[[ Data for the task, beginning ]]
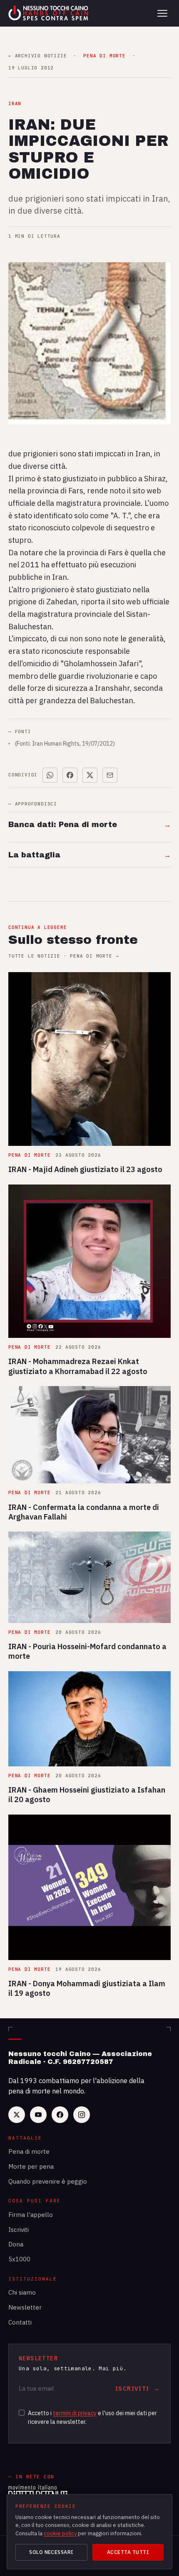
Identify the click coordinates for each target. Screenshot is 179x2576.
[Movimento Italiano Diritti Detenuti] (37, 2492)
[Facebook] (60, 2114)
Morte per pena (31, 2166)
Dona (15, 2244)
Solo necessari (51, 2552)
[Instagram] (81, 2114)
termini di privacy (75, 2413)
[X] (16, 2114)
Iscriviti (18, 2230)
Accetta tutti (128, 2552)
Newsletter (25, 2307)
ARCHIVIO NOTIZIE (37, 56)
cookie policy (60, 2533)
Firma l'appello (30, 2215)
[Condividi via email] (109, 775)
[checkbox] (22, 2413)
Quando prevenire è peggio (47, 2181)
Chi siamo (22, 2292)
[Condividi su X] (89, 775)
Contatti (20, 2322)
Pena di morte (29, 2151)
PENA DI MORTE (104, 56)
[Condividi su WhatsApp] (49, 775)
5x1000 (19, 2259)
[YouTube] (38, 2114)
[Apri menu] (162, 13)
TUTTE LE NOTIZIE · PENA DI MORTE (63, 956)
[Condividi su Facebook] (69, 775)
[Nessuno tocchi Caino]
[[ Data for the task, end ]]
» **Exercise objective**:
Search the records for the word "NOTIZIE" and copy every line where it occurs.

» **Answer to this task**:
ARCHIVIO NOTIZIE (37, 56)
TUTTE LE NOTIZIE · PENA DI MORTE (63, 956)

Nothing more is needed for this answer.